**Twoje zadanie:**
Przedstaw jako CSV o dwóch kolumnach, „tekst” i „odpowiedź”, materiał od jego początku aż do wiersza z „point(28,268)” włącznie. Każdej parze tekstu i odpowiedzi daj jeden wiersz, z każdą wartością w jednym polu w cudzysłowie i łamaniami wierszy zamienionymi na spacje, a obrazy pomiń.
--- --- ---
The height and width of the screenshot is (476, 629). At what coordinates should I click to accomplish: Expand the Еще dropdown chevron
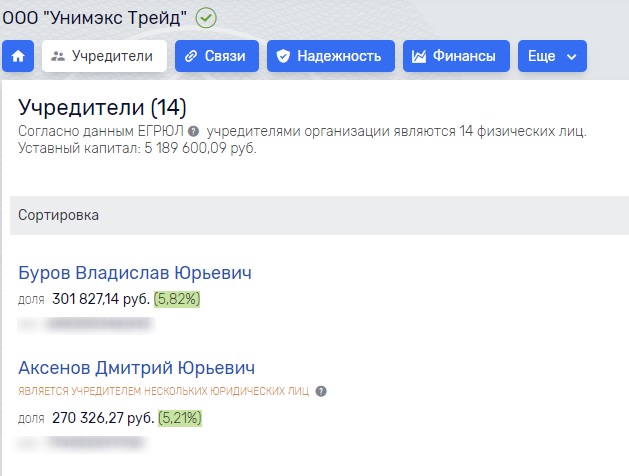tap(572, 57)
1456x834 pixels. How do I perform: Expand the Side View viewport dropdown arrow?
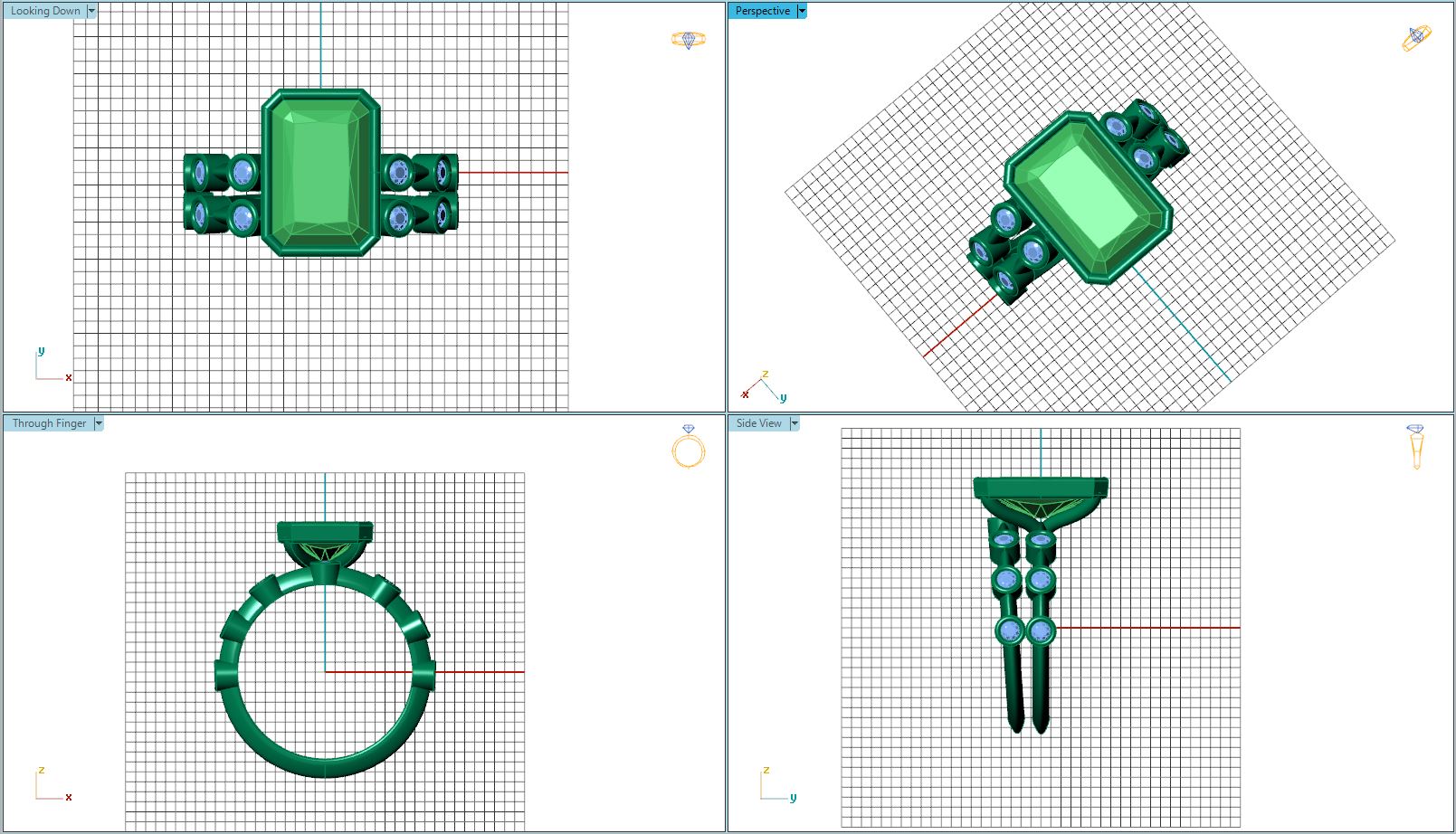pos(795,423)
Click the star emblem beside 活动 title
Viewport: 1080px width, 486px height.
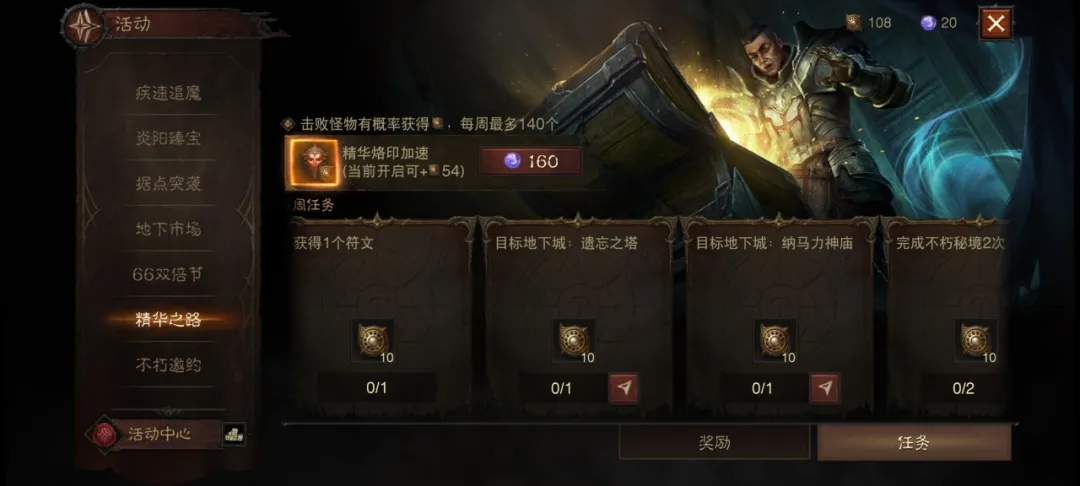point(83,25)
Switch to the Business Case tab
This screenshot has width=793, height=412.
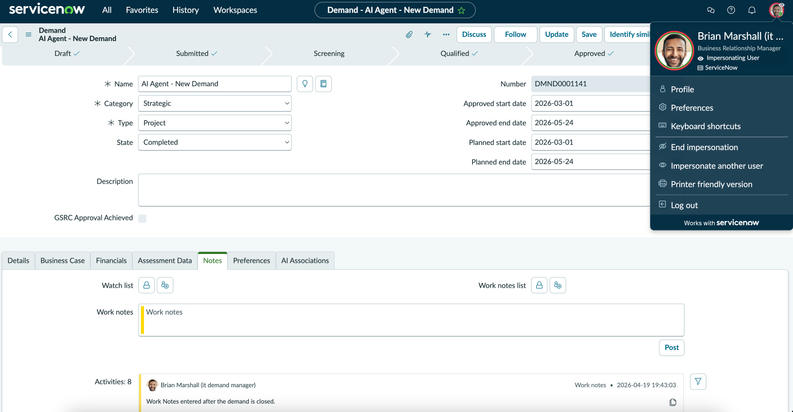62,261
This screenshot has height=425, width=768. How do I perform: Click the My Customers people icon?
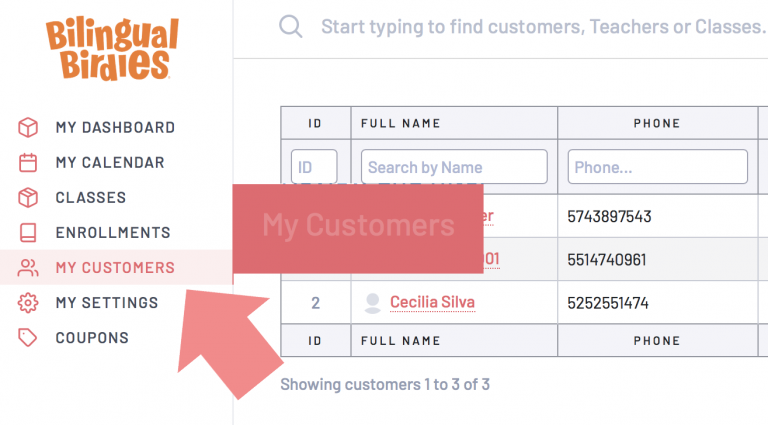point(28,268)
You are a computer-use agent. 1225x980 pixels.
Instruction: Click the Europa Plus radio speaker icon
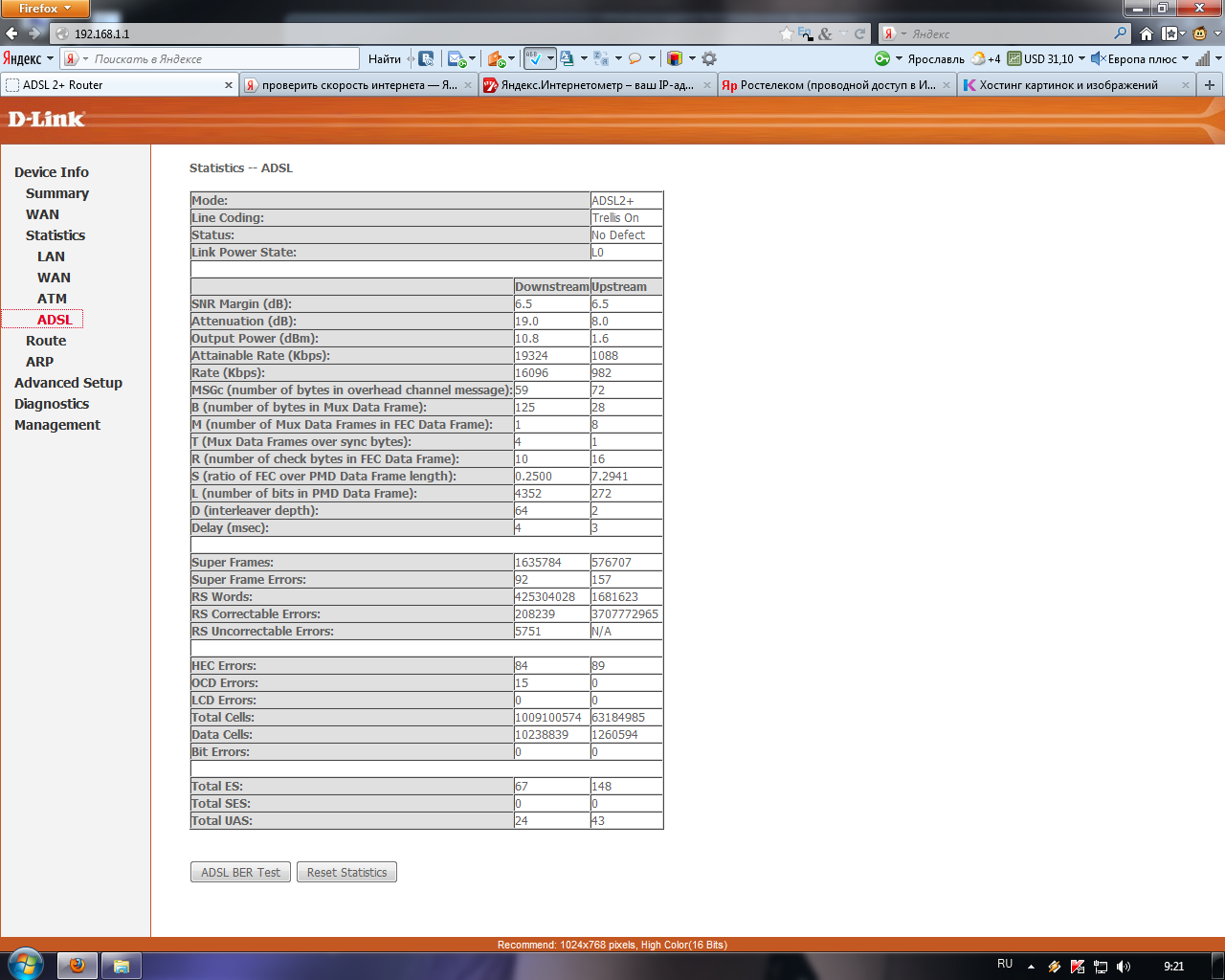[1098, 58]
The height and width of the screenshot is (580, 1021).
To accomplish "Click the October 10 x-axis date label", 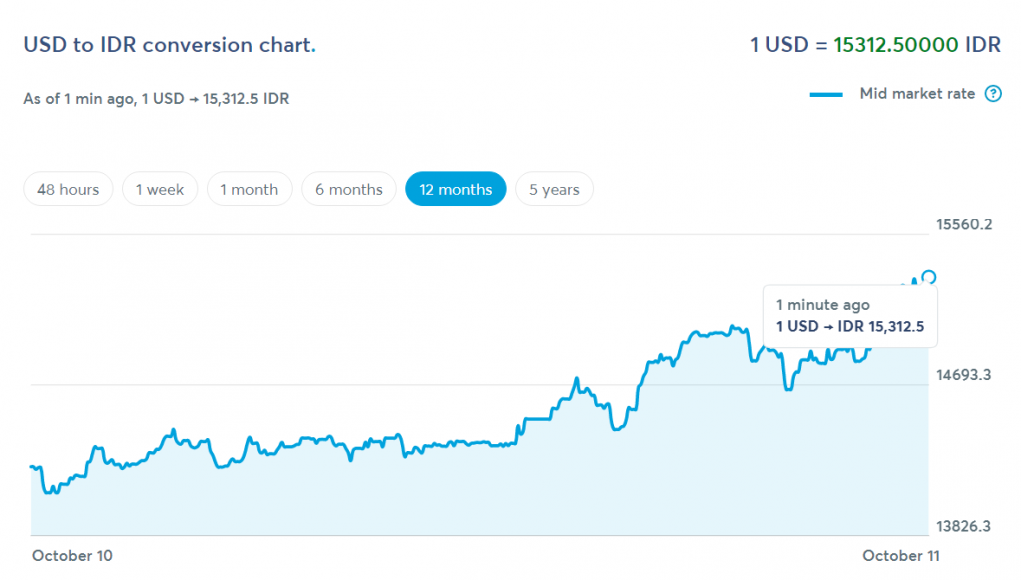I will 72,555.
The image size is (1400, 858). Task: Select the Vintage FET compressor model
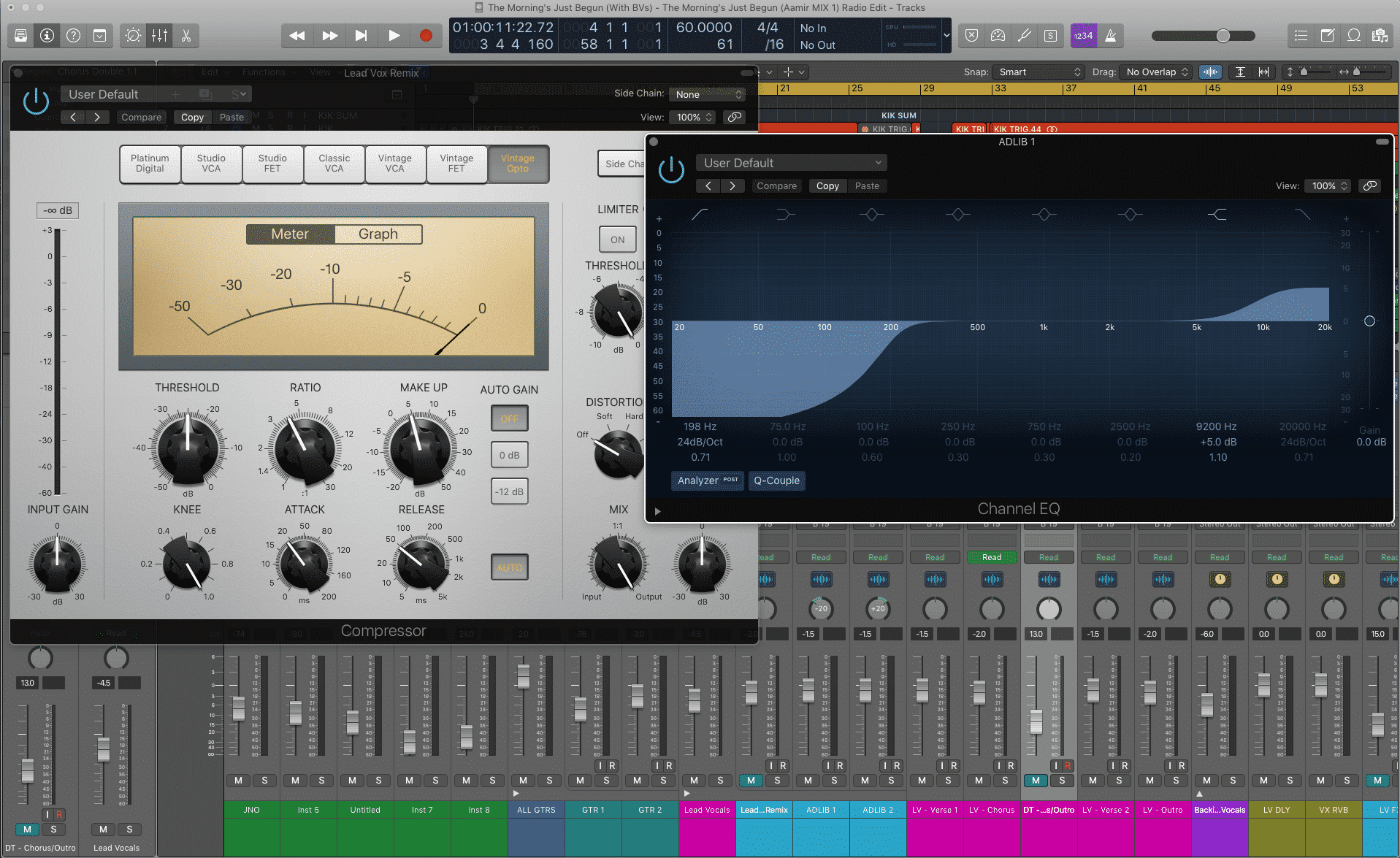(x=456, y=164)
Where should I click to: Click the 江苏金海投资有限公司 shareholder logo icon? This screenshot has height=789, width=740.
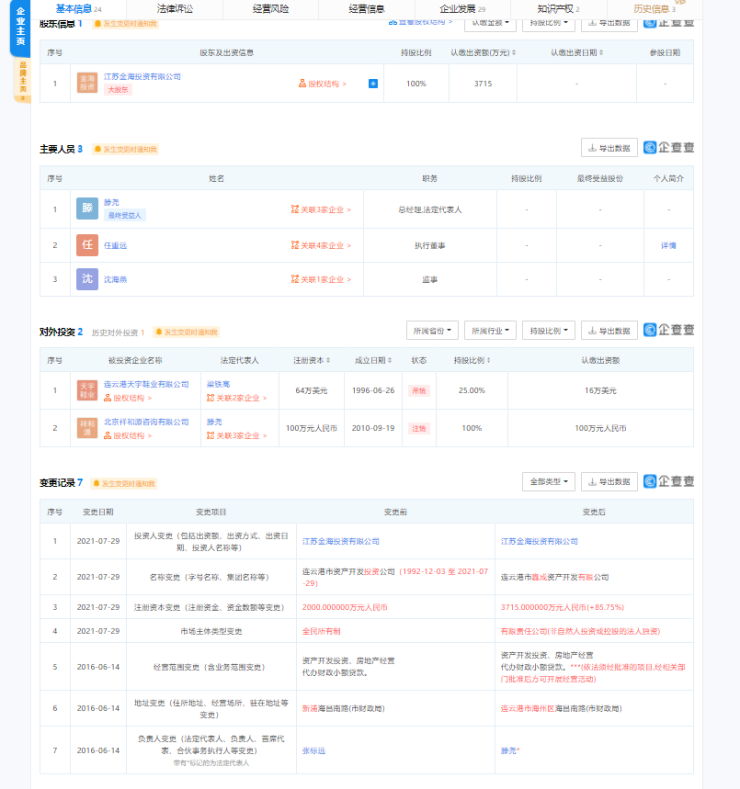[x=87, y=83]
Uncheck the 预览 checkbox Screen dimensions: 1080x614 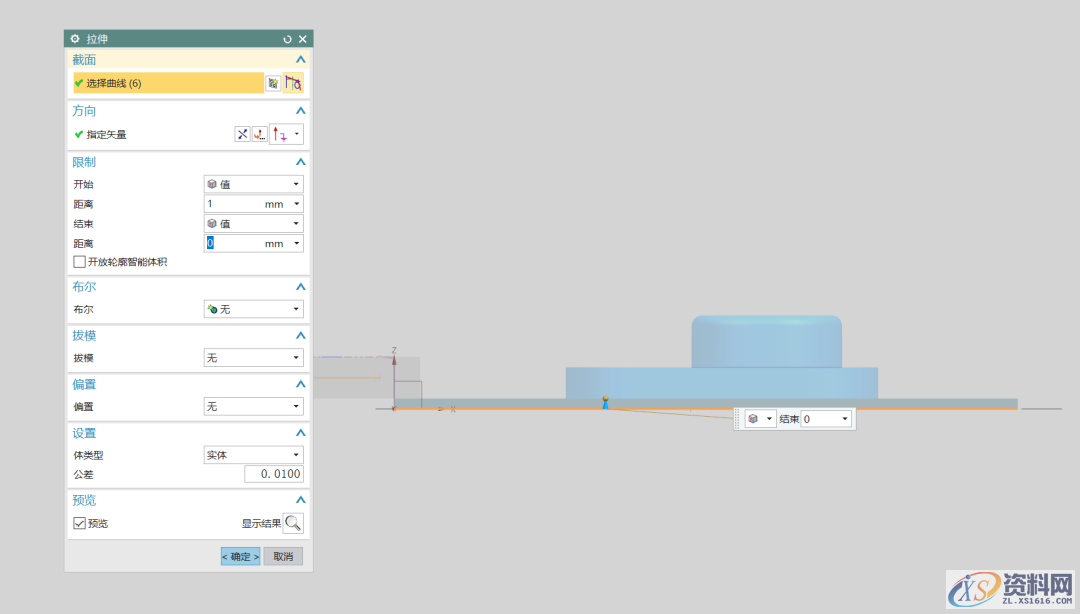click(80, 523)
--- --- ---
**Pełne rozwiązanie:**
tekst,odpowiedź
"The height and width of the screenshot is (476, 629). At what coordinates should I click to accomplish: Expand the Еще dropdown chevron","tap(572, 57)"
"1456x834 pixels. How do I perform: Expand the Side View viewport dropdown arrow?","pos(795,423)"
"Click the star emblem beside 活动 title Viewport: 1080px width, 486px height.","point(83,25)"
"Switch to the Business Case tab This screenshot has width=793, height=412.","62,261"
"This screenshot has height=425, width=768. How do I perform: Click the My Customers people icon?","point(28,268)"